Not convinced? Well, how about this: the premiere of McConaughey's dark, gritty HBO series True Detective was watched by 2.3 million viewers on Sunday night. It was the cable network's most successful premiere since Martin Scorsese's Boardwalk Empire in 2010.
That's quite a coup for an actor whose abilities were once so derided he was written off as a "torso". An actor the Complex website accuses of making "some of worst romantic comedies of the new millennium – films that our girlfriends force upon us during DVD nights".
To be fair, McConaughey didn't start his film career as a celluloid punch-line. His scene-stealing performance as a stoner in 1993's Dazed and Confused suggested he was capable of interesting work. But by 2001 – the year he starred in the moribund rom-com The Wedding Planner – his name was synonymous with the kind of guileless Hollywood 'himbos' who are effortlessly outsmarted by their sassy girlfriends.

[Collected data]
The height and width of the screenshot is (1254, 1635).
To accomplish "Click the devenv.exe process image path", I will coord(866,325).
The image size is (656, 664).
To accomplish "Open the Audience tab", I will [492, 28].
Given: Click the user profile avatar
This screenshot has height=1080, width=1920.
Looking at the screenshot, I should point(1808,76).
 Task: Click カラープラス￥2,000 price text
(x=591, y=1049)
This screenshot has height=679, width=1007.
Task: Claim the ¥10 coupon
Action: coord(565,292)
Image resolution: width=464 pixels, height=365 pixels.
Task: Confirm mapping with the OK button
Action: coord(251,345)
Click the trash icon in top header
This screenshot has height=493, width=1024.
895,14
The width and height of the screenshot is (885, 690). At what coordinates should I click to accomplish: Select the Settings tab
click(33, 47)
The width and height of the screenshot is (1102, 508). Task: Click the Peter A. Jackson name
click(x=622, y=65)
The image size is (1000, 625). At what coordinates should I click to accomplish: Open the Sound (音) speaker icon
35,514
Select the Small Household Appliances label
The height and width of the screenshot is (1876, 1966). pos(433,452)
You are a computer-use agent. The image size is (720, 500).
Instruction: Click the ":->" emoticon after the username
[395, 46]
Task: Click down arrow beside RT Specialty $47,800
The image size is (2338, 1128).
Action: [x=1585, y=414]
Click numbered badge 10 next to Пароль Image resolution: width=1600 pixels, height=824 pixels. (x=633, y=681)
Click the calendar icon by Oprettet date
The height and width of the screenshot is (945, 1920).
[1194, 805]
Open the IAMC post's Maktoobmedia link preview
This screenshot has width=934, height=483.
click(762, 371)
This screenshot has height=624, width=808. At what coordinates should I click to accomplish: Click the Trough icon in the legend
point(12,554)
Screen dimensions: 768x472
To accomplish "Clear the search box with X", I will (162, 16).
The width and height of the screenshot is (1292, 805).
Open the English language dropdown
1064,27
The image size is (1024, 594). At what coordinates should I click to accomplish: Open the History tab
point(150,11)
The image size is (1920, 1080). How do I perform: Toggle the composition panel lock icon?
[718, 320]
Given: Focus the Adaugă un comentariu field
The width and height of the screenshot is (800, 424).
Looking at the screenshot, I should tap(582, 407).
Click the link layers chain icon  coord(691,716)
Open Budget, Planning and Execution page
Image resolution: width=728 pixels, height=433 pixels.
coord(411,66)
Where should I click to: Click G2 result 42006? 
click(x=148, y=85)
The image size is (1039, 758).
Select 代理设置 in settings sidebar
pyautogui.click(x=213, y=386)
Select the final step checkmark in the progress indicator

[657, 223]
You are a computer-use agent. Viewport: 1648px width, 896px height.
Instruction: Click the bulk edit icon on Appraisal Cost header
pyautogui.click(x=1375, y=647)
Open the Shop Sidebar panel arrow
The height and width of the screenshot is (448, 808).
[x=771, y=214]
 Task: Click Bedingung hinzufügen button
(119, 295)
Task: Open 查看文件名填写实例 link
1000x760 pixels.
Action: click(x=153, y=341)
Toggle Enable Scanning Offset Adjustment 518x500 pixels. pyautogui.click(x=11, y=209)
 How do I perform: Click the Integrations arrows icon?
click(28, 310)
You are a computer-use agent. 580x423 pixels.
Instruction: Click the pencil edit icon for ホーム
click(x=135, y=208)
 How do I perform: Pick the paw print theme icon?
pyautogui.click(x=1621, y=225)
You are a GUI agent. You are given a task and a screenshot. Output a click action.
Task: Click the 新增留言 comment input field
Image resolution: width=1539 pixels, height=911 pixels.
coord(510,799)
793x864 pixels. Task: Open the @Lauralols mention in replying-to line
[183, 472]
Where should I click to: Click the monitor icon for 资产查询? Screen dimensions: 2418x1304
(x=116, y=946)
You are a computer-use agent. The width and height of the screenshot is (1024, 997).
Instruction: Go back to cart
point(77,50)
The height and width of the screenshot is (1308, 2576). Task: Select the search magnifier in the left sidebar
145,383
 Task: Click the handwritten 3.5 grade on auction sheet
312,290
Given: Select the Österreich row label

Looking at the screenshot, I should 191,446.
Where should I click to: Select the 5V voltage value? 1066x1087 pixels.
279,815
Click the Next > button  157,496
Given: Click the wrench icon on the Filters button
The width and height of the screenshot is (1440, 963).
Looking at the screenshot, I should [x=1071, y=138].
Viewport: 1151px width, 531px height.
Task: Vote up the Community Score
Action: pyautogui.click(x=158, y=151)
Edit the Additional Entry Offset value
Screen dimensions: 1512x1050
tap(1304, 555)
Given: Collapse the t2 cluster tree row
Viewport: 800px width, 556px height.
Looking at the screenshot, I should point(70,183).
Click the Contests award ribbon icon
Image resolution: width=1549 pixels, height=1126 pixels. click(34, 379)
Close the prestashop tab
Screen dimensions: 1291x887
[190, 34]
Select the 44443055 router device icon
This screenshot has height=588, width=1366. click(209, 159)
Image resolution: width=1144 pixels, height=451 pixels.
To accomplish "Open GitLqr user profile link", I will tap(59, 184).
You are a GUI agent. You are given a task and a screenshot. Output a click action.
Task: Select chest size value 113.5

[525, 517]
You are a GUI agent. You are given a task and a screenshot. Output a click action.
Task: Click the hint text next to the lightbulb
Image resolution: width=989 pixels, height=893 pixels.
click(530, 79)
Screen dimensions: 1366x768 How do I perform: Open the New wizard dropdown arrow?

▶ [WHAT YOU WILL DO]
1. In the passage about McConaughey's career, how many viewers watched the premiere of True Detective on Sunday night?
2. Pick up the passage about McConaughey's career after its last sentence and carry it forward.
None of the collected data is needed for these tasks.

▶ [ANSWERS TO THE TASKS]
1. 2.3 million viewers.

2.
The reinvention of Matthew McConaughey began in 2011 with The Lincoln Lawyer. A slice of LA noir starring the actor as defence lawyer Mick Haller, it was "an unexpected treat" built on a "career-best performance", wrote The Guardian's Peter Bradshaw.
The Lincoln Lawyer was impressive, but barely prepared audiences for 2011's other McConaughey release, Killer Joe. As Joe Cooper, a police officer with a second career as a contract killer, he was the star attraction in a movie Total Film described as "the dirtiest black comedy you'll see in a long time".
The US ratings board slapped Killer Joe with an NC-17 for "graphic aberrant content". As a description it sums up the movie's most memorable scene that involves Cooper, a napkin and a fried chicken leg.
As his reviews went from scathing to celebratory, McConaughey kept his foot to the floor. The journalist he played in 2012's The Paperboy had a dangerous taste for sadomasochistic sex. He put his torso back to work in the male stripper drama Mad Mike, but his "drawling, leering" nightclub manager was more sinister than sexy.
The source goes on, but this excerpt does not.